During these centuries, Puritans began to adapt catechisms to specifically address the needs of children. One of the largest contributors to this change was Nonconformist theologian Isaac Watts. Watts wrote numerous tracts not only for children, but on how to instruct them. Modeled after the Westminster Shorter Catechism, Watt’s modified Assembly’s Catechism laid out a series of questions for children to memorize and answer. What made his format unique was that he organized these questions based on the age of the child. These categories ranged from ages 12-14, 7-12, and under 7. Watts grasped what he saw to be important truths about childhood. His categories reveal that he believed all children were capable of reason and rationality, but in varying degrees. To him, children at three years old were expected to at least understand that God created them and obey the simple duties that He required.
Nevertheless, as Enlightenment ideals continued to take hold in American society, the use of catechisms began to diminish. In 1845 Unitarian minister William Ellery Channing spoke for many Americans in writing, “A catechism is a skeleton, a dead letter, a petrifaction. Wanting life, it can give none. A cold abstraction, it cannot but make religion repulsive to pupils whose age demands that truth should be embodied, set before their eyes, bound up with real life.” From this point forward, the use of catechisms for instruction, although not completely abandoned, were viewed as an antiquated system.
This, perhaps, is what makes Kruger’s article especially fascinating.
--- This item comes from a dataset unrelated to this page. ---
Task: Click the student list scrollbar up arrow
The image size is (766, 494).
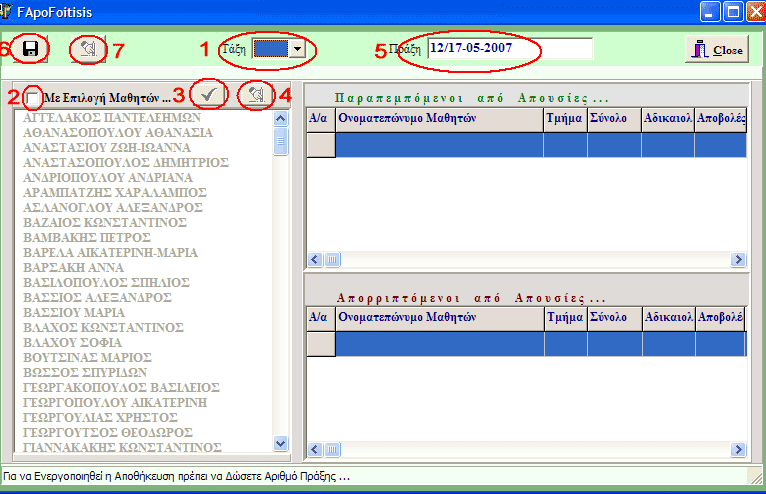Action: pyautogui.click(x=281, y=118)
The Gospel Coalition is a highly influential organization that represents a large portion of mainstream American evangelicalism. Their modern advocacy for catechismal instruction highlights a return to Puritan ideals and teaching that is becoming increasingly apparent. It shows strong ties to the continuing legacy of men like Watts and Jonathan Edwards.
This is particularly relevant for me, because I recently finished a Master’s thesis titled “Holy Children are Happy Children: Jonathan Edwards and Puritan Childhood.” In this work, I show that Edwards in many ways was a bridge between the old system of Puritan child-rearing and the more modern Enlightenment ideals. One of the ways in which this is shown is through his use of catechisms. While Edwards was against the rote learning of catechisms, he was not against catechisms altogether. He believed that catechisms, even memorization, was useful for instruction as long as the student understood the context. Edwards saw children not only as objects of instruction, but also as vibrant personalities that could be reasoned with. Evangelical Christianity’s current use of children’s catechisms appears to come from this same vein, and is not surprising.
The Gospel Coalition’s admiration for Edwards has been made apparent in numerous articles, posts, and sermons throughout the past several years (such as this one, titled “5 Things Jonathan Edwards Teaches Us about the Christian Life“). Perhaps Edwards’ extensive work with children will soon be discovered as well.